• **Task requirements**: Repeat every record below, word for word.

[Stored data entries]
········
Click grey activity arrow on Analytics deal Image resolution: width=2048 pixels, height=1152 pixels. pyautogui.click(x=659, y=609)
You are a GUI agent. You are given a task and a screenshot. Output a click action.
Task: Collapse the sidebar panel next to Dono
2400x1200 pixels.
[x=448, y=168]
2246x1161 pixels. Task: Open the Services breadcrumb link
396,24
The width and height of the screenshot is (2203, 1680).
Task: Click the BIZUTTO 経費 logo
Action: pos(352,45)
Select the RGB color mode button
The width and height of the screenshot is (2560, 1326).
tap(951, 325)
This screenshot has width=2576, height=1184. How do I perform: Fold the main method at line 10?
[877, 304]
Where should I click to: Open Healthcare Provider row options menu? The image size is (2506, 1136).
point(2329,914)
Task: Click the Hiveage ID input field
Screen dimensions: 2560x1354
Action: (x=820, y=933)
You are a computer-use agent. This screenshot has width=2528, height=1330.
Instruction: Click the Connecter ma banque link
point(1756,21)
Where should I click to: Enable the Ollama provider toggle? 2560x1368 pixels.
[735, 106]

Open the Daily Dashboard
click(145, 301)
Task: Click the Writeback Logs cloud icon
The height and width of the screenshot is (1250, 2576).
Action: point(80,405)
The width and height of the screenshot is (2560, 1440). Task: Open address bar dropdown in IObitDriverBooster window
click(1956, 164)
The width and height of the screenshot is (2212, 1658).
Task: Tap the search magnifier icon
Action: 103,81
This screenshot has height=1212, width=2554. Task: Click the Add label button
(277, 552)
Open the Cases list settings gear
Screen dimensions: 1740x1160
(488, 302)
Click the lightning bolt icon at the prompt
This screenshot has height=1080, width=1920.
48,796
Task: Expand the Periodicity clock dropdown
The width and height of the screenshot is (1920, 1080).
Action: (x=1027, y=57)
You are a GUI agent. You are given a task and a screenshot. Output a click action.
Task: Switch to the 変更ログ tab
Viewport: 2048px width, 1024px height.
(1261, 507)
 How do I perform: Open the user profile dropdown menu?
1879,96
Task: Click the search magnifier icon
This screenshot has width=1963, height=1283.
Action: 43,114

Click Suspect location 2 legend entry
········
• **Result**:
Click grey activity arrow on Analytics deal Image resolution: width=2048 pixels, height=1152 pixels. pyautogui.click(x=659, y=609)
You are a GUI agent. You are given a task and a screenshot. Output a click action.
Task: Collapse the sidebar panel next to Dono
2400x1200 pixels.
[x=448, y=168]
2246x1161 pixels. Task: Open the Services breadcrumb link
396,24
The width and height of the screenshot is (2203, 1680).
Task: Click the BIZUTTO 経費 logo
Action: pos(352,45)
Select the RGB color mode button
The width and height of the screenshot is (2560, 1326).
tap(951, 325)
This screenshot has width=2576, height=1184. How do I perform: Fold the main method at line 10?
[877, 304]
Where should I click to: Open Healthcare Provider row options menu? The image size is (2506, 1136).
point(2329,914)
Task: Click the Hiveage ID input field
Screen dimensions: 2560x1354
Action: (x=820, y=933)
You are a computer-use agent. This screenshot has width=2528, height=1330.
Instruction: Click the Connecter ma banque link
point(1756,21)
Where should I click to: Enable the Ollama provider toggle? 2560x1368 pixels.
[735, 106]

Open the Daily Dashboard
click(145, 301)
Task: Click the Writeback Logs cloud icon
The height and width of the screenshot is (1250, 2576).
Action: point(80,405)
The width and height of the screenshot is (2560, 1440). Task: Open address bar dropdown in IObitDriverBooster window
click(1956, 164)
The width and height of the screenshot is (2212, 1658).
Task: Tap the search magnifier icon
Action: 103,81
This screenshot has height=1212, width=2554. Task: Click the Add label button
(277, 552)
Open the Cases list settings gear
Screen dimensions: 1740x1160
(488, 302)
Click the lightning bolt icon at the prompt
This screenshot has height=1080, width=1920.
48,796
Task: Expand the Periodicity clock dropdown
The width and height of the screenshot is (1920, 1080).
Action: (x=1027, y=57)
You are a GUI agent. You are given a task and a screenshot. Output a click action.
Task: Switch to the 変更ログ tab
Viewport: 2048px width, 1024px height.
(1261, 507)
 How do I perform: Open the user profile dropdown menu?
1879,96
Task: Click the search magnifier icon
This screenshot has width=1963, height=1283.
Action: 43,114

Click Suspect location 2 legend entry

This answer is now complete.